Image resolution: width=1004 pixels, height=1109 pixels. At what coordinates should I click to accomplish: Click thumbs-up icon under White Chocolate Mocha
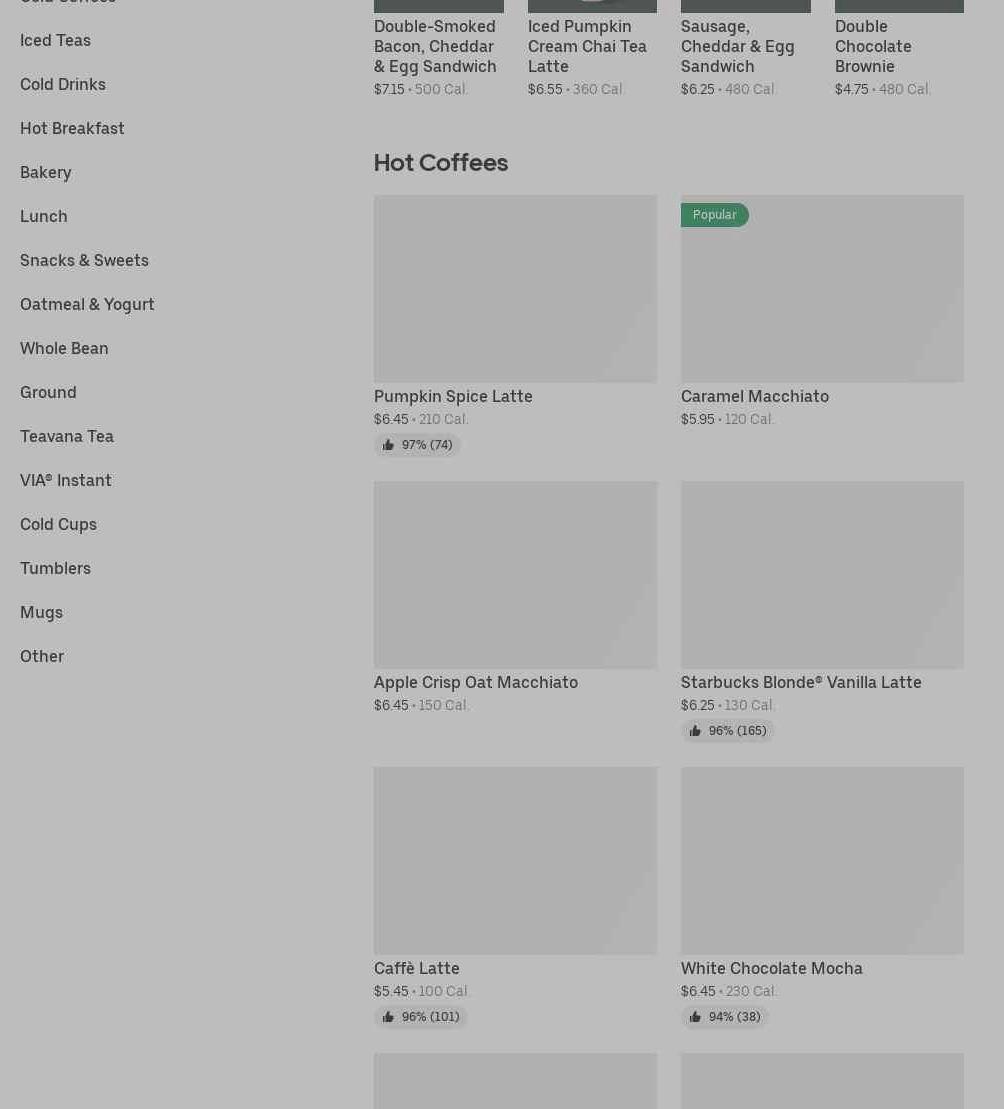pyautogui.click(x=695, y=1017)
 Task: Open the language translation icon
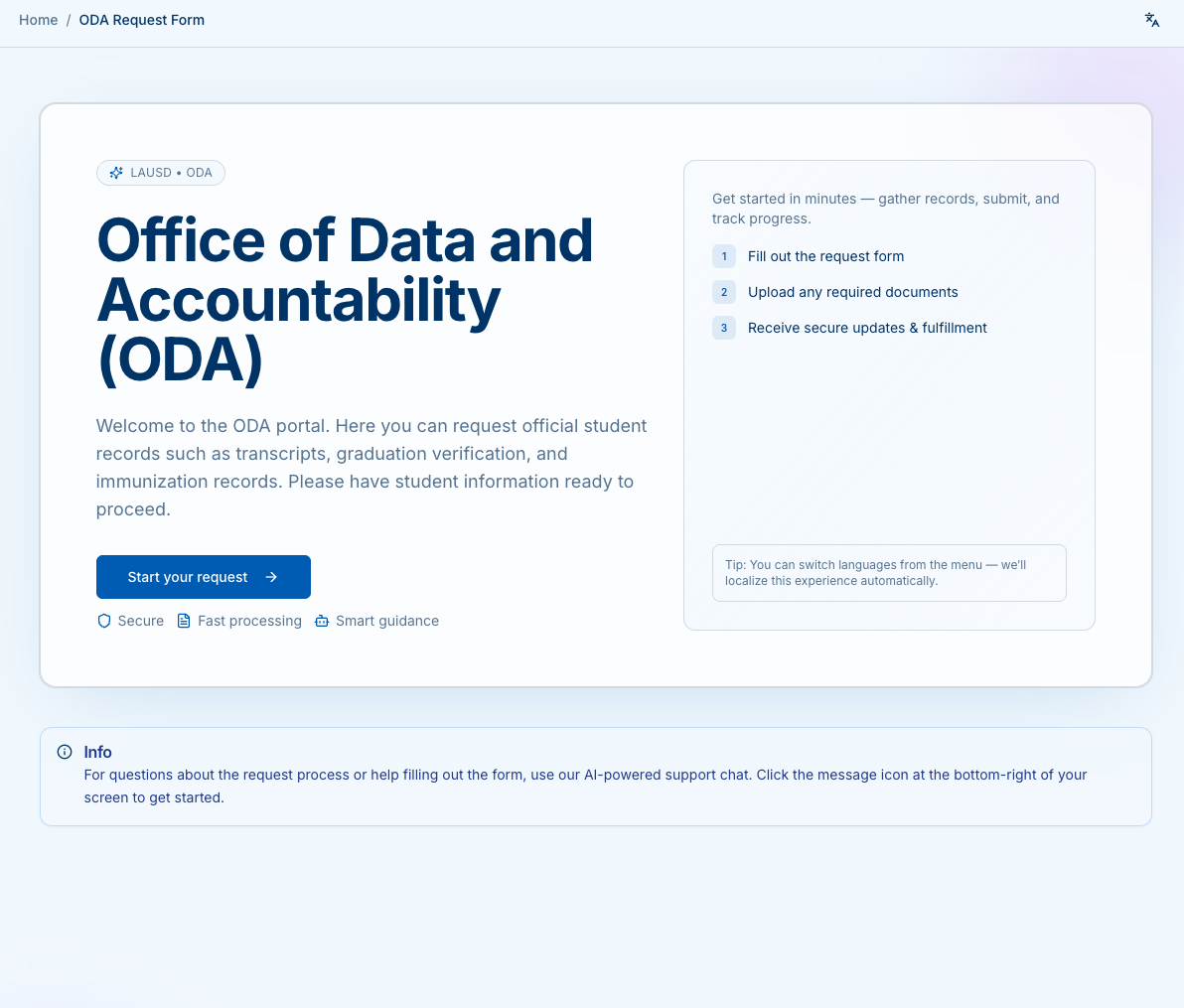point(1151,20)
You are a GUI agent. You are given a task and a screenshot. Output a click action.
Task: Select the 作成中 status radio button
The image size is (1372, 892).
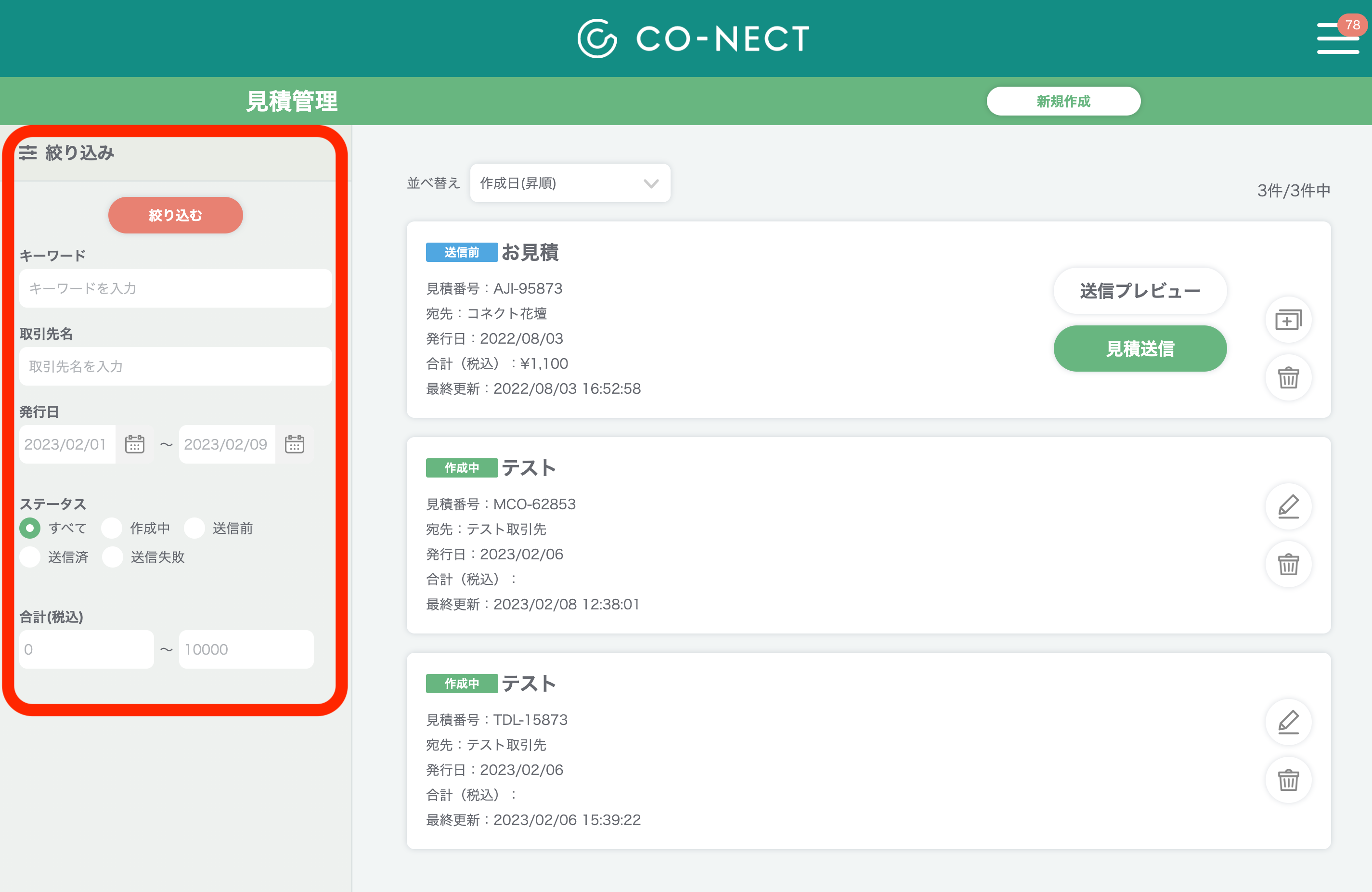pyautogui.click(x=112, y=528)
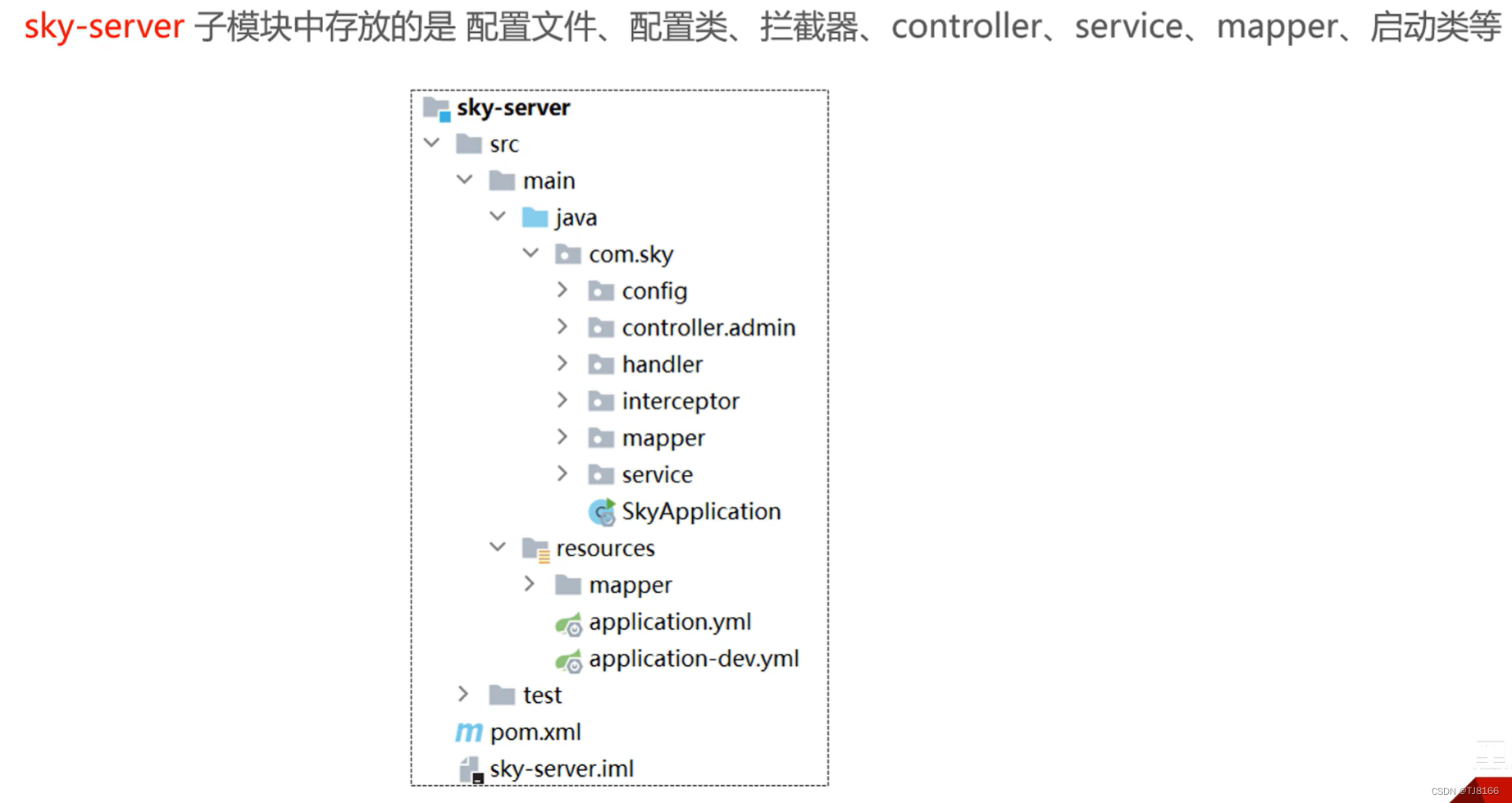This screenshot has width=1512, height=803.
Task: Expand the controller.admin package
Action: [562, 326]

..........

#### Exercise objective:
Render every line of the material above as a Markdown table with the columns Row and Line, numbering each row and omitting blank lines. Leave out the pictures.

#### The reply:
| Row | Line |
|---|---|
| 1 | Image resolution: width=1004 pixels, height=1109 pixels. At what coordinates should I click to accomplish: Click thumbs-up icon under White Chocolate Mocha |
| 2 | pyautogui.click(x=695, y=1017) |
| 3 |  Task: Open the language translation icon |
| 4 | point(1151,20) |
| 5 | You are a GUI agent. You are given a task and a screenshot. Output a click action. |
| 6 | Task: Select the 作成中 status radio button |
| 7 | The image size is (1372, 892). |
| 8 | pyautogui.click(x=112, y=528) |
| 9 | This screenshot has width=1512, height=803. |
| 10 | Task: Expand the controller.admin package |
| 11 | Action: [562, 326] |